**What is needed**
Each line from the one containing "You are a computer-use" to the end of the data must be copied exactly, the first and last included; no other lines and no pictures belong in the copy.

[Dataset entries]
● ● ●

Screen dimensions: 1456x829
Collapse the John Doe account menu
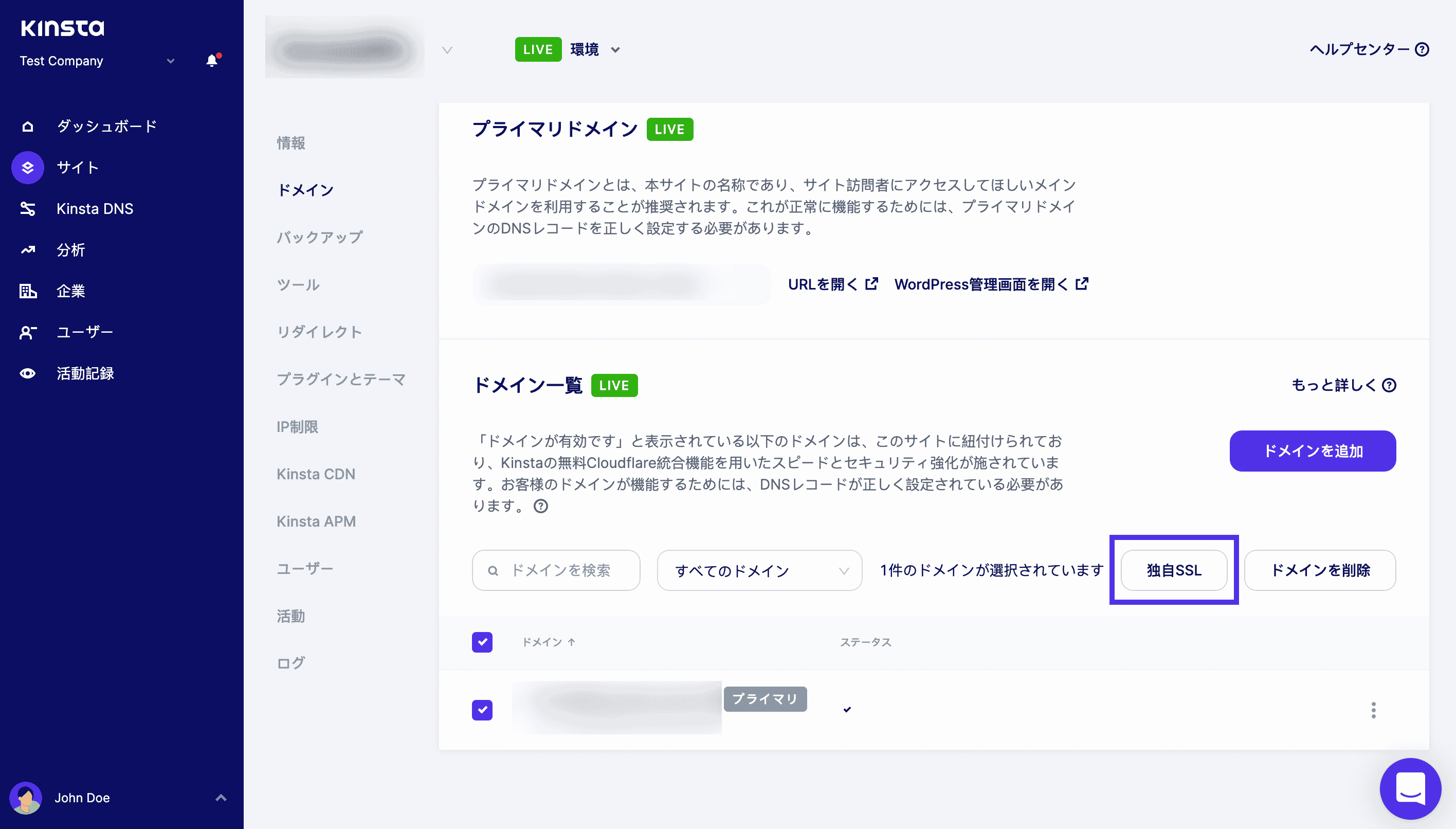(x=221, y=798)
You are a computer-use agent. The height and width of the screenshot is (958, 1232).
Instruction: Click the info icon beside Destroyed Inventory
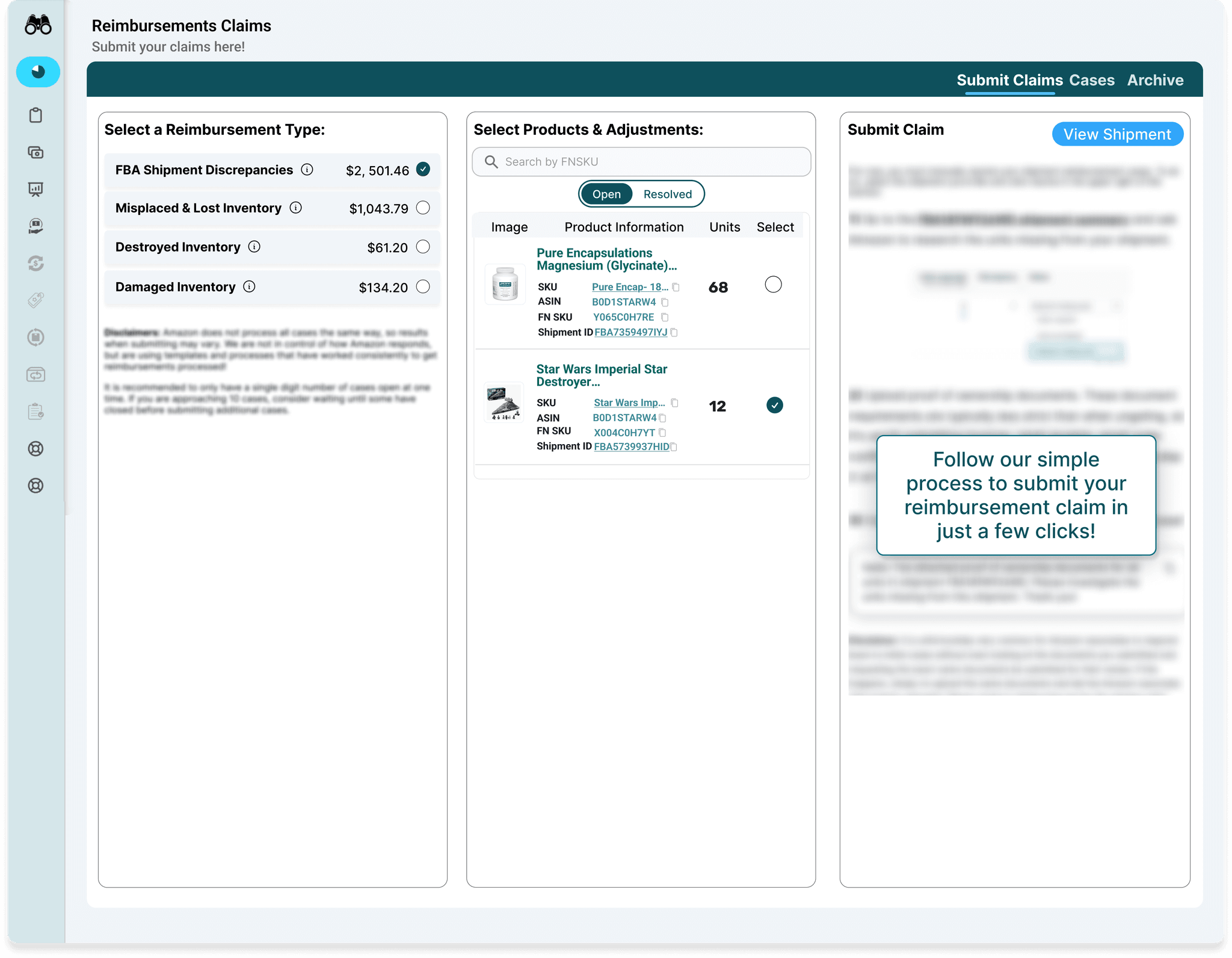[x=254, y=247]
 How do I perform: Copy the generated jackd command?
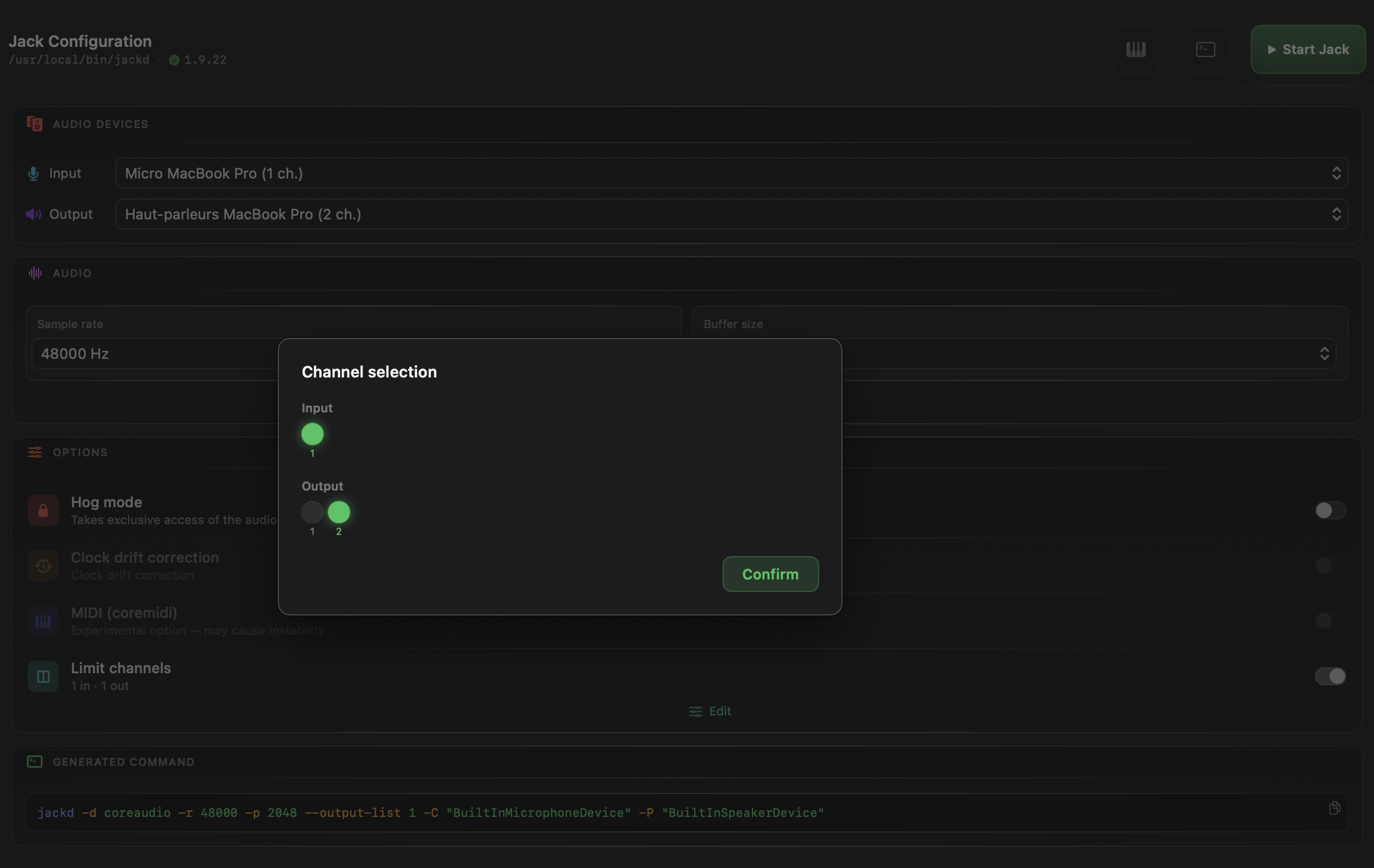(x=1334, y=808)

● ● ●

**Written reply**
You are a computer-use agent. The height and width of the screenshot is (958, 1232).
Instruction: Click the info icon beside Destroyed Inventory
[x=254, y=247]
 How do I perform: Copy the generated jackd command?
(x=1334, y=808)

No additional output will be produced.